## Records for this task

——

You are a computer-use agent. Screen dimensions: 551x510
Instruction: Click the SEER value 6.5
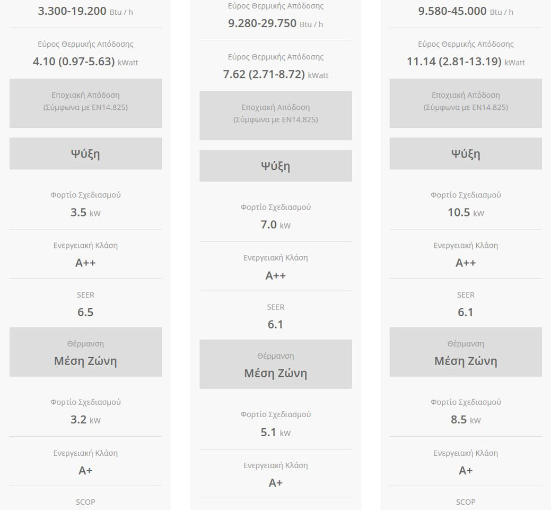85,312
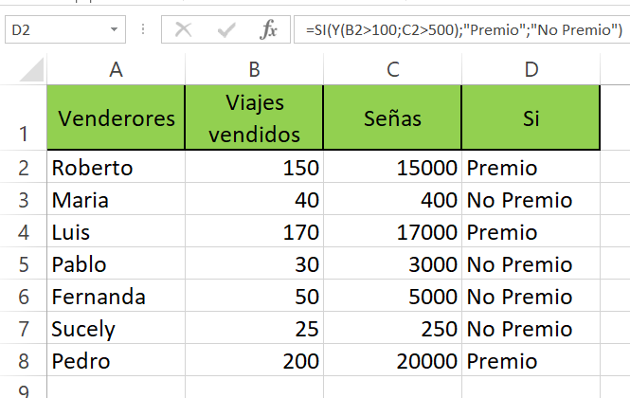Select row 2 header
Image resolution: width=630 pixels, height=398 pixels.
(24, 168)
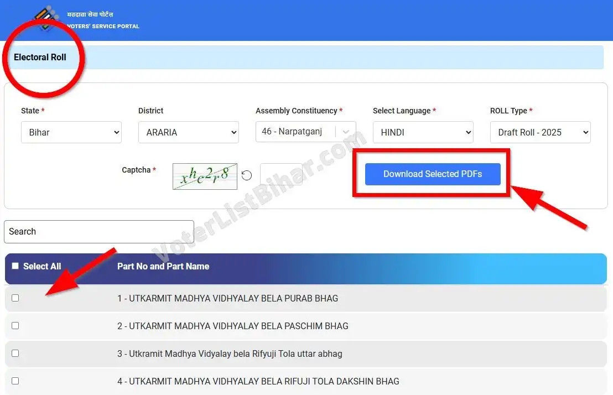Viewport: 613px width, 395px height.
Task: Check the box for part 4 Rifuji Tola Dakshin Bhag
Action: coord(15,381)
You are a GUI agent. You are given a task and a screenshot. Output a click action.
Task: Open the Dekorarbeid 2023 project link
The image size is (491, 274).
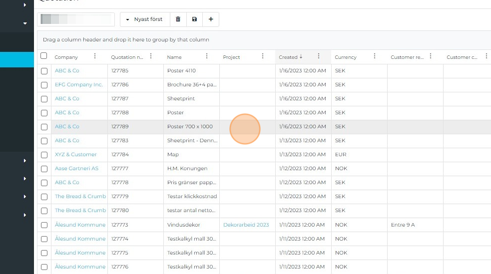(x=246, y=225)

——

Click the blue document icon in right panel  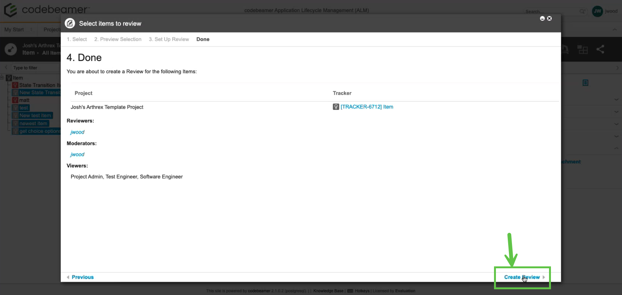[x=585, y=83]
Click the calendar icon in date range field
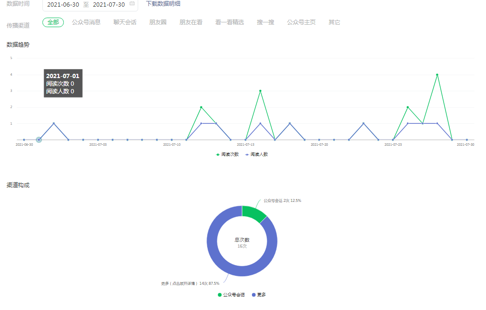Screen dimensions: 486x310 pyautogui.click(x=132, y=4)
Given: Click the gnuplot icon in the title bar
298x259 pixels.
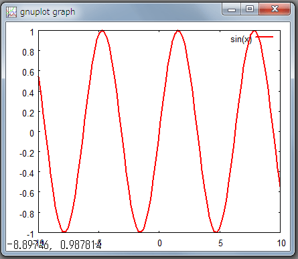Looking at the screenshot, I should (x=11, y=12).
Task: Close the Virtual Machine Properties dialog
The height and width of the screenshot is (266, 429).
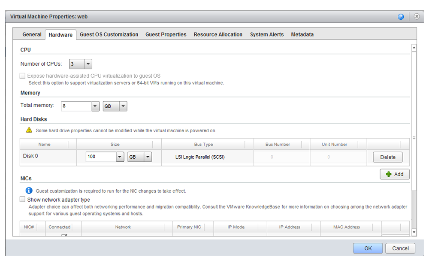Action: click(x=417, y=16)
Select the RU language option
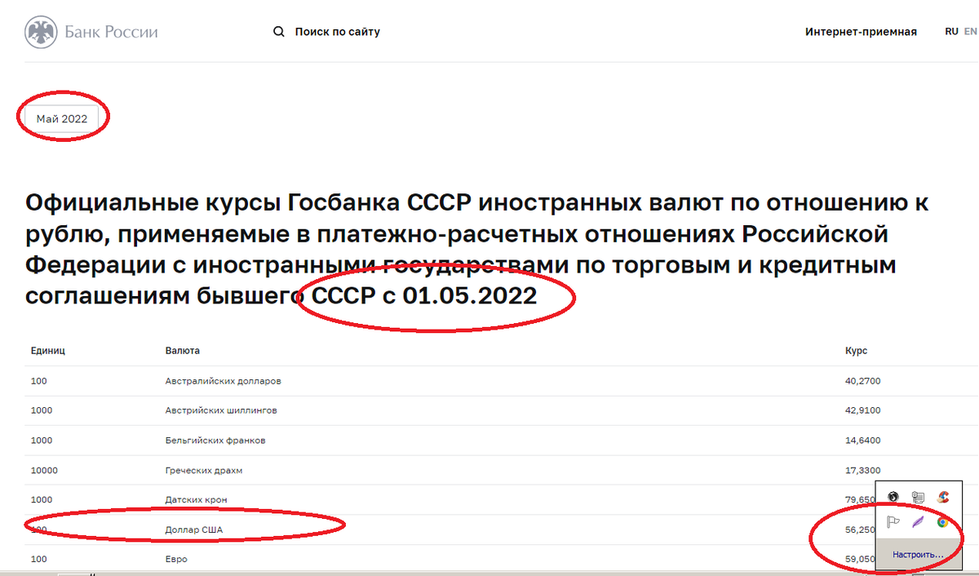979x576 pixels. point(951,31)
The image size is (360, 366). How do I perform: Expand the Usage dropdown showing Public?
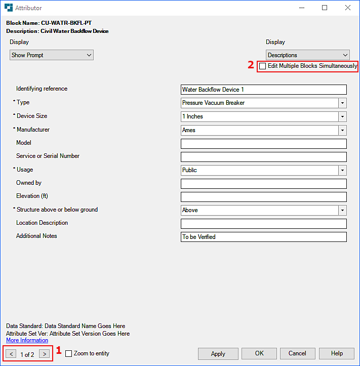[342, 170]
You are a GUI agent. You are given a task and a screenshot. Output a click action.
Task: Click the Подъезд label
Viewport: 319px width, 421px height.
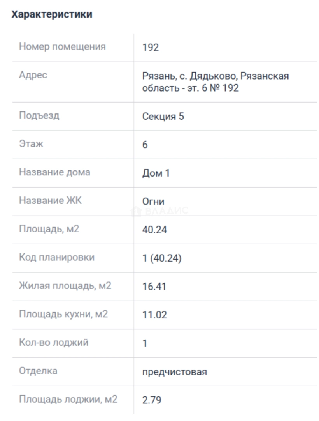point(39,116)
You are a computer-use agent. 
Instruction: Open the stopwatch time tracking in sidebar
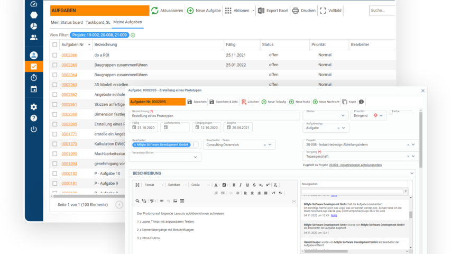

——

## Your assignment
Repeat, word for word, the lines of the material above from the one holding "Viewport: 319px width, 421px height." through the one holding "Instruction: Open the". Leave out pictures.

## Written response
Viewport: 319px width, 421px height.
point(39,116)
You are a computer-use agent. 
Instruction: Open the stopwatch time tracking in sidebar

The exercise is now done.